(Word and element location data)
>>>

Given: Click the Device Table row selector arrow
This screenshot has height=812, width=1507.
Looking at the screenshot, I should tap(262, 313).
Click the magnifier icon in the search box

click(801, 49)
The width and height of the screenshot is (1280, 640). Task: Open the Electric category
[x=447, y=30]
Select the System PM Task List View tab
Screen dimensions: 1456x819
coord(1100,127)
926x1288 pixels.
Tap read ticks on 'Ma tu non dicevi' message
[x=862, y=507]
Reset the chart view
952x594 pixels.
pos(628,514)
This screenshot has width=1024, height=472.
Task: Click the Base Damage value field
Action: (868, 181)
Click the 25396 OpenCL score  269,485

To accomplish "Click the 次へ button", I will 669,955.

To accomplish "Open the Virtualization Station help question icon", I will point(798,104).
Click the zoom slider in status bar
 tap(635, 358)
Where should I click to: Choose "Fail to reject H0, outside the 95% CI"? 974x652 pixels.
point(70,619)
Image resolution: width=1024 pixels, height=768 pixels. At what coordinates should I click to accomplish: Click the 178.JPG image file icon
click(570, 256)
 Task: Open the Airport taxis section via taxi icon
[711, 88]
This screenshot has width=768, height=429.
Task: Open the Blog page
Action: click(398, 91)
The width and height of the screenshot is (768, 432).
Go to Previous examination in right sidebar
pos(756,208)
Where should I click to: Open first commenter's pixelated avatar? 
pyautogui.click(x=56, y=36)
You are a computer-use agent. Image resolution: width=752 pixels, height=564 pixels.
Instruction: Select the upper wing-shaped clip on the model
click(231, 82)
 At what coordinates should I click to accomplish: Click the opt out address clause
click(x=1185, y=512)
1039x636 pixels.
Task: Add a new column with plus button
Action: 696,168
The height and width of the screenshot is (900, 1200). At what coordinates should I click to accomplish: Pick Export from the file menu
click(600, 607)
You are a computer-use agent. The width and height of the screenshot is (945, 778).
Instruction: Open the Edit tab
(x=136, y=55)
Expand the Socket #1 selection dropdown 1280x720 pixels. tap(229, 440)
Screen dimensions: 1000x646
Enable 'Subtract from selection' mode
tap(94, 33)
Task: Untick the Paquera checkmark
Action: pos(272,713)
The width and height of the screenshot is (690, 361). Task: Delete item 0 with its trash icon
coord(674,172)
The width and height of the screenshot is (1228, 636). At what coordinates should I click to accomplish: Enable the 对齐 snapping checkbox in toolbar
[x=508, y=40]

<<<

- WHAT TO WORK ON -
Retype the entries without any changes, from the beginning up to and including the line that contains "click(600, 607)".

- WRITTEN SOLUTION -
Given: Click the Device Table row selector arrow
This screenshot has height=812, width=1507.
Looking at the screenshot, I should tap(262, 313).
Click the magnifier icon in the search box

click(801, 49)
The width and height of the screenshot is (1280, 640). Task: Open the Electric category
[x=447, y=30]
Select the System PM Task List View tab
Screen dimensions: 1456x819
coord(1100,127)
926x1288 pixels.
Tap read ticks on 'Ma tu non dicevi' message
[x=862, y=507]
Reset the chart view
952x594 pixels.
pos(628,514)
This screenshot has width=1024, height=472.
Task: Click the Base Damage value field
Action: (868, 181)
Click the 25396 OpenCL score  269,485

To accomplish "Click the 次へ button", I will 669,955.

To accomplish "Open the Virtualization Station help question icon", I will point(798,104).
Click the zoom slider in status bar
 tap(635, 358)
Where should I click to: Choose "Fail to reject H0, outside the 95% CI"? 974x652 pixels.
point(70,619)
Image resolution: width=1024 pixels, height=768 pixels. At what coordinates should I click to accomplish: Click the 178.JPG image file icon
click(570, 256)
 Task: Open the Airport taxis section via taxi icon
[711, 88]
This screenshot has width=768, height=429.
Task: Open the Blog page
Action: click(398, 91)
The width and height of the screenshot is (768, 432).
Go to Previous examination in right sidebar
pos(756,208)
Where should I click to: Open first commenter's pixelated avatar? 
pyautogui.click(x=56, y=36)
You are a computer-use agent. Image resolution: width=752 pixels, height=564 pixels.
Instruction: Select the upper wing-shaped clip on the model
click(231, 82)
 At what coordinates should I click to accomplish: Click the opt out address clause
click(x=1185, y=512)
1039x636 pixels.
Task: Add a new column with plus button
Action: 696,168
The height and width of the screenshot is (900, 1200). At what coordinates should I click to accomplish: Pick Export from the file menu
click(600, 607)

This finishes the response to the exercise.